The evaluation package also includes an export tool to connect the WeatherGenerator output to the format required by the other tools and aid more comprehensive analyses. This allows users to convert native WeatherGenerator outputs, saved during the inference of a model in Zarr format, to a variety of widely accepted file formats e.g. NetCDFs and GRIBs, that can be read by external open source and national meteorological services and partner institutions’ in-house tools. Furthermore, this tool provides the infrastructure for model engagement upon a more widely available public release.

At the moment the export tool supports conversions to CF-compliant netCDF and GRIB formats suitable for the UKMet Office CSET evaluation package, the METNorway verification and Diana tools, as well as the ECMWF’s Quaver and the MeteoSwiss mlEval tools. A collaborative effort to create an extension to existing export tool resulted in performance improvements for the existing code infrastructure and provides an example upon which other national meteorological services can draw upon to devise their own custom outputs.

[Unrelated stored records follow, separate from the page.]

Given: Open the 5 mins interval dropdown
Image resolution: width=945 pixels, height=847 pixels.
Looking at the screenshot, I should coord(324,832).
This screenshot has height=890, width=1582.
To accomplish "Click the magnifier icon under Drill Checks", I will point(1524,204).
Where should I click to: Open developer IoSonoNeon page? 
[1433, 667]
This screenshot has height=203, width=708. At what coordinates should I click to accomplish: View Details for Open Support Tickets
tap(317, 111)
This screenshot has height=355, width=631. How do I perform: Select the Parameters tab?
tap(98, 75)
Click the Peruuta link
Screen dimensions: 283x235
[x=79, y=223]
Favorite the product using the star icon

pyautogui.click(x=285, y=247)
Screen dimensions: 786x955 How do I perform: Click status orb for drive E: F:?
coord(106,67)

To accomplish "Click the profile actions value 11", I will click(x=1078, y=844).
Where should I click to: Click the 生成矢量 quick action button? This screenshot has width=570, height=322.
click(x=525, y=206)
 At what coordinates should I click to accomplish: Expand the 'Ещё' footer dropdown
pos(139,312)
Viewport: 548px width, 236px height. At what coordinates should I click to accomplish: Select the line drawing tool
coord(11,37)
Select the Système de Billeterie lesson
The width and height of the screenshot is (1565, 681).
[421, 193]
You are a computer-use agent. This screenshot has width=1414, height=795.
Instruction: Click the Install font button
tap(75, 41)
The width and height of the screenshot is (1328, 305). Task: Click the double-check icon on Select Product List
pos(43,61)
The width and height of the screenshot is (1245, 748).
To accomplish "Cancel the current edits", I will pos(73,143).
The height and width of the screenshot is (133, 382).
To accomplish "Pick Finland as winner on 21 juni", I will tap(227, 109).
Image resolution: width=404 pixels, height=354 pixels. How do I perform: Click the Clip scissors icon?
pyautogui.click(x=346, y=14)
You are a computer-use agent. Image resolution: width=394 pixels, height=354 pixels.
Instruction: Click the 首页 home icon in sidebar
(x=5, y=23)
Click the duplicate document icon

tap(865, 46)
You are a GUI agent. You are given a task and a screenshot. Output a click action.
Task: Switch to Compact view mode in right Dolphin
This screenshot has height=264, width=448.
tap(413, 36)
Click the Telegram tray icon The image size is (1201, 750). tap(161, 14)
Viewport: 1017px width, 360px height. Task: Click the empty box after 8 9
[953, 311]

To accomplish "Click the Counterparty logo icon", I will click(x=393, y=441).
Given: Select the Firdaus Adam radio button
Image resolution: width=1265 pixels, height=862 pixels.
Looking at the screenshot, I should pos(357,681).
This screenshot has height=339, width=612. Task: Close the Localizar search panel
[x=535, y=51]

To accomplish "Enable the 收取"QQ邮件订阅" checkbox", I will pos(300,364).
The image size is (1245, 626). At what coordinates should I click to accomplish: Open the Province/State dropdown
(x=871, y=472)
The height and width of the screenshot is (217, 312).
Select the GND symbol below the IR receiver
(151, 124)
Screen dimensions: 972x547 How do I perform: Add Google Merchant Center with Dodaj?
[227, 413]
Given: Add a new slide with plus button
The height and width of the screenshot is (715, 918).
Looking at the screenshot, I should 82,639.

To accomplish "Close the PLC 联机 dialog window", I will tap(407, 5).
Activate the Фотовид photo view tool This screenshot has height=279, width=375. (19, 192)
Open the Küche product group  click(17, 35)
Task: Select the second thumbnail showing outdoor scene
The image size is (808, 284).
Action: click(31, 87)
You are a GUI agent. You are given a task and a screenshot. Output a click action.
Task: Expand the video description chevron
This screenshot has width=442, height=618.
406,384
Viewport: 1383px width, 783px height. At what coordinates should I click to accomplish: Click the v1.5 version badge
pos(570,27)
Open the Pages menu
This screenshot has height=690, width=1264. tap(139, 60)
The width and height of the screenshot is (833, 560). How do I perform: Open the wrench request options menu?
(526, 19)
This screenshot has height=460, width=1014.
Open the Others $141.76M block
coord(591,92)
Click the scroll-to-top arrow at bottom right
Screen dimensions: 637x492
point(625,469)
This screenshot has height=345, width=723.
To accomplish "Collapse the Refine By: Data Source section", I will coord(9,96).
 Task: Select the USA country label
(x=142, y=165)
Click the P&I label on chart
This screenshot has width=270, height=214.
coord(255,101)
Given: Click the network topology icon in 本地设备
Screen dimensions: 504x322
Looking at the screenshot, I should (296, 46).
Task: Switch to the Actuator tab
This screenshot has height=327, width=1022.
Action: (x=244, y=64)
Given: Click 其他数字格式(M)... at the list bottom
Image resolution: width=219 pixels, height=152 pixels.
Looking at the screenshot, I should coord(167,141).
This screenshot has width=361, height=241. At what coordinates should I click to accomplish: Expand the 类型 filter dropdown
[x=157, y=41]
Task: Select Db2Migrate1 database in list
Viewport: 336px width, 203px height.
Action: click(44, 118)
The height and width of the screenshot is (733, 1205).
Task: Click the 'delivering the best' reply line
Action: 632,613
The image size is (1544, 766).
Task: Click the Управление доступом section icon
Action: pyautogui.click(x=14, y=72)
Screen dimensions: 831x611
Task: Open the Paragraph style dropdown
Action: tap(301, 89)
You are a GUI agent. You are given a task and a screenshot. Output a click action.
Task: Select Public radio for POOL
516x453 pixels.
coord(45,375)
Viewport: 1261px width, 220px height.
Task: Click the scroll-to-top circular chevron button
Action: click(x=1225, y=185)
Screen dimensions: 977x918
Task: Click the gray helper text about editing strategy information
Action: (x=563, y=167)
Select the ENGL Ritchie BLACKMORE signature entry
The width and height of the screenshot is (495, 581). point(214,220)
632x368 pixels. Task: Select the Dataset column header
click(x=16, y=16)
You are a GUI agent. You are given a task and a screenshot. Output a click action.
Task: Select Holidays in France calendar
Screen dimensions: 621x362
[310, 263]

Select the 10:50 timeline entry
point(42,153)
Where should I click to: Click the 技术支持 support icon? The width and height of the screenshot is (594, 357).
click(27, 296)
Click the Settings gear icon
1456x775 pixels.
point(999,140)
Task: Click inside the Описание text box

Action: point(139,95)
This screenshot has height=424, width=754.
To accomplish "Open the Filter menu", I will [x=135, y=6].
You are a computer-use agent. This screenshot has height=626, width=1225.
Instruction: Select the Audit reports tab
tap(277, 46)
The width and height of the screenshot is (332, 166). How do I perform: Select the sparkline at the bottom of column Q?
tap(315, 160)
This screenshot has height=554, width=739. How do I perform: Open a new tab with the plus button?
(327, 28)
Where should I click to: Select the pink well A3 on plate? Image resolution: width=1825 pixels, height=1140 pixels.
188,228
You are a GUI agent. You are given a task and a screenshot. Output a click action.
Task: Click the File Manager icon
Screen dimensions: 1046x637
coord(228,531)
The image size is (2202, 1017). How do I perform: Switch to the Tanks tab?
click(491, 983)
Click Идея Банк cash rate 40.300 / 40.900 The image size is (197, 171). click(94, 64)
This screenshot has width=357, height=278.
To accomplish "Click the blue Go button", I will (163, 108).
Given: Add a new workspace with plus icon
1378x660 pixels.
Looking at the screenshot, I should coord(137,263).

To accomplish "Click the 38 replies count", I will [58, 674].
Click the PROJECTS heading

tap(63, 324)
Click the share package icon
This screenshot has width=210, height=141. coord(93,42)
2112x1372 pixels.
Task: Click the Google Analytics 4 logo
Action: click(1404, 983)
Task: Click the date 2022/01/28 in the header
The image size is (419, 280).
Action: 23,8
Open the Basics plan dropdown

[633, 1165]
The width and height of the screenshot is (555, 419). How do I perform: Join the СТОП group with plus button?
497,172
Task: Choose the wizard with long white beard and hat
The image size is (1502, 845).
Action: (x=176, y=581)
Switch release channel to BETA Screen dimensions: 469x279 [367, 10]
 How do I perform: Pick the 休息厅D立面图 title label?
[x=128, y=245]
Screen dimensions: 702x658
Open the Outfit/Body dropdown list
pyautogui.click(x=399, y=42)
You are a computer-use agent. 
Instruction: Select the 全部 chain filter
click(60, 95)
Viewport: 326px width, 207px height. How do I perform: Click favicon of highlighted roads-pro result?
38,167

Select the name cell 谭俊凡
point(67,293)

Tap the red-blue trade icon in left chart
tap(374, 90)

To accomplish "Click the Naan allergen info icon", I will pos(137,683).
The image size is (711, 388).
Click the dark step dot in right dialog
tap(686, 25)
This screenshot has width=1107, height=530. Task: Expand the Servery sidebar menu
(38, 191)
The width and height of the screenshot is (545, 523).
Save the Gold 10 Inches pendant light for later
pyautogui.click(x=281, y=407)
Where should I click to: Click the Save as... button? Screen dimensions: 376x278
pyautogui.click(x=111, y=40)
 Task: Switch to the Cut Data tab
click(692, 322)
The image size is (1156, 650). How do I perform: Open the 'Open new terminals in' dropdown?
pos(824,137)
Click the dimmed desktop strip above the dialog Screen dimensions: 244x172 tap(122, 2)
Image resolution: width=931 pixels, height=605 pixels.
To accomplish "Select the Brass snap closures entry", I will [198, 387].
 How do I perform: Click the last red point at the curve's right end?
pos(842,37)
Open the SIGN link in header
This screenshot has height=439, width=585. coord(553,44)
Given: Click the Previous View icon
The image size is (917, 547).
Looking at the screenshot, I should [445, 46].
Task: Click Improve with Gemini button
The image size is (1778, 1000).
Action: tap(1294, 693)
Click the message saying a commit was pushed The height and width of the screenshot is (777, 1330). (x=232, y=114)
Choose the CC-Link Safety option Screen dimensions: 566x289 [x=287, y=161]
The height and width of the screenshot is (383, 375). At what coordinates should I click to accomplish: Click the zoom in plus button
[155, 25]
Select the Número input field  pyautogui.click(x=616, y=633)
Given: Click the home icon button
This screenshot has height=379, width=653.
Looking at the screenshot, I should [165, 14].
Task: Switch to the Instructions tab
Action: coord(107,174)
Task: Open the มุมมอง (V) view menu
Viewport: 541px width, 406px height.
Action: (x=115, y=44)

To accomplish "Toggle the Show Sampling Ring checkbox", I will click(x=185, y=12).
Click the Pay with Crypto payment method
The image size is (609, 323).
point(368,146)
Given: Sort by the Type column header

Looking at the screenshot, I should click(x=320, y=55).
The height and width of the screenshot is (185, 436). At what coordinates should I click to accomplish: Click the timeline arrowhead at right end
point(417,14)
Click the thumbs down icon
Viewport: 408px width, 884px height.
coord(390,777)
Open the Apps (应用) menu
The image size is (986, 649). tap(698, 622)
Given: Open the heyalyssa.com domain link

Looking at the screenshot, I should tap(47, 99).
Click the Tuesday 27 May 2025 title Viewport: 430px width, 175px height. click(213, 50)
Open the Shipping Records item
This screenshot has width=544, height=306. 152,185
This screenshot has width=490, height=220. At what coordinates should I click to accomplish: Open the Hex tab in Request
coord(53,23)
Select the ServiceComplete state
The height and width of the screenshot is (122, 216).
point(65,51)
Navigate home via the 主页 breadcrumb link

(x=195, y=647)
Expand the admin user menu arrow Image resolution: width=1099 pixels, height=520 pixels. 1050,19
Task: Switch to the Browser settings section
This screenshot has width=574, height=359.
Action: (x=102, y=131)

The tool also supports re-griddings to other regular grids at conversion level through the ECMWF library earthkit-regrid. With this at the user’s disposal, WeatherGenerator’s results can be more easily compared with traditional NWP models like IFS and recent ML models like Microsoft’s Aurora, supporting both model development and evaluation. We will support more file formats as user requirements evolve and support efforts to evaluate the WeatherGenerator model using existing tools.

In summary, WeatherGenerator FastEvaluation is one of the first examples of flexible, scalable, and open-source solution that bridges the gap between traditional verification tools and the needs of modern machine learning workflows, enabling efficient, reproducible, and comprehensive model evaluation for these new set of multi-resolution and multi-purpose models.